Autism Spectrum Disorder (ASD) is a lifelong neurodevelopmental disorder which encompasses deficits in social communication and interactions, as well as repetitive and restrictive behavior. HBKU Press’s online, open-access platform, QScience.com, sheds light on the correlations with and the prevalence of Autism through multiple studies published from the Qatar Foundation Annual Research Conference Proceedings. These studies, as well as other relevant articles, are collected into a new feature in which publications about a specific subject are readily available in one place to allow for more focused research.
The World Health Organization (WHO) revealed that the global median rate for Autism prevalence is approximately 62 per 10,000 (2014). Thus, in a study titled “The use of Arabic version of Social Communication Questionnaires (SCQ) in School Screening for Autism Spectrum Disorder (ASD) in Qatar,” researchers Fouad Alshaban and Eric Fombonne et al. (from Hamad Bin Khalifa University and Oregon Health & Science University) examined the prevalence rate of ASD in children between the ages of five and 12 years old.
Various diagnostic surveys were used to detect levels of ASD in children attending local primary schools. Results showed that out of the total population surveyed, a significant number of children did indeed show significant levels of ASD, demonstrating the presence of the Autistic population in Qatar. The findings of this study provide insight which can be used to better the planning for providing the health care facilities needed to detect and manage this disorder.
In another study titled, “Neuroscience and Interior Architecture: Impact on Autism,” Mohamed Cherif Amor (from Virginia Commonwealth University-Qatar) and Ahmed Elsotouhy (a neurologist at Hamad General Hospital) used an experimental design with two aims: firstly, to compare behavioral and neural responses of autistic subjects exposed to three types of fluorescent lighting, and secondly, to investigate the impact of different color temperatures on brain regions that have minimal neural activity for people with Autism.
The results stress how fluorescent lighting among indoor environmental variables (i.e., noise, ambient temperature, and air quality) play a critical role in nurturing daily activities for the people with normal brains, but this is not the case for those with different brain functions. Autistic subjects are actually more distracted under fluorescent lighting, as the lighting generates agitation, hyperactivity, stress, and weaker cognitive skills – this consequently contributes to negative health and performance.

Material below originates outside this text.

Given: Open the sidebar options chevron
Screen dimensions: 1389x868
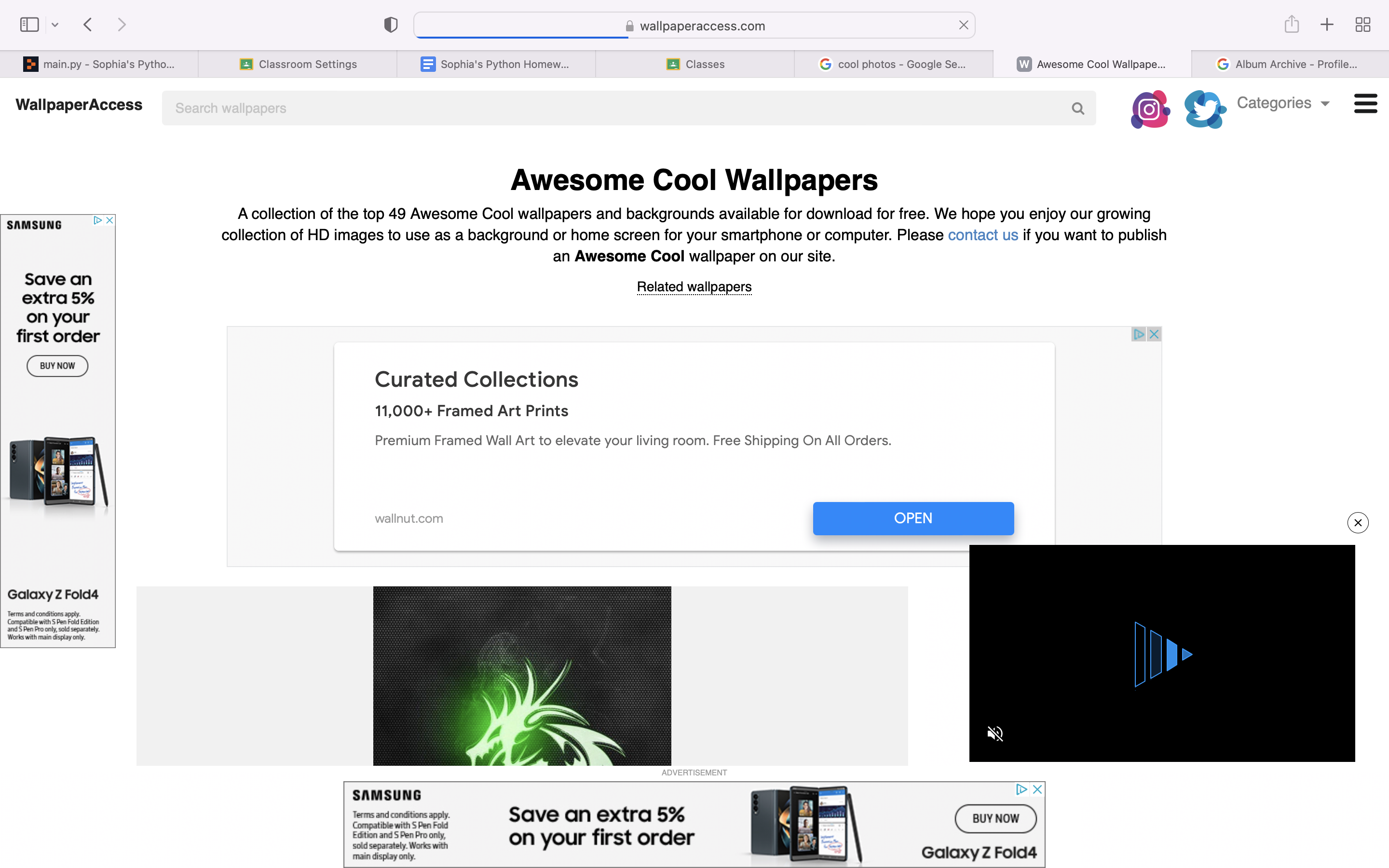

In the experiment at hand, a selection of autistic subjects underwent a series of brain scans at Hamad Medical Center and were asked to evaluate certain images. These participants resided in Doha, Qatar and were recruited through a collaboration with Shafallah Center for Children with Special Needs. Specifically to Qatar, this study strives to develop a foundation of neuro-behavioral evidence that is crucial to further develop the growing institutions for the intellectually challenged in Qatar.
In another 2016 study, “Kids Channels Cause of Autism Spectrum and Leaving the Child Less than Two Years for Television is a Crime,” Mohammad Zaki Hassan emphasizes the importance of early childhood learning through repetition and interactions. It is stated that “repetition is the basis of learning,” indicating that a person retains the most information when it is continuously repeated. Children who watch television are automatically exposed to repeating sounds, shapes, colors, and sizes. This exposition lays the foundation for how a child’s senses are developed, namely those of sight and sound.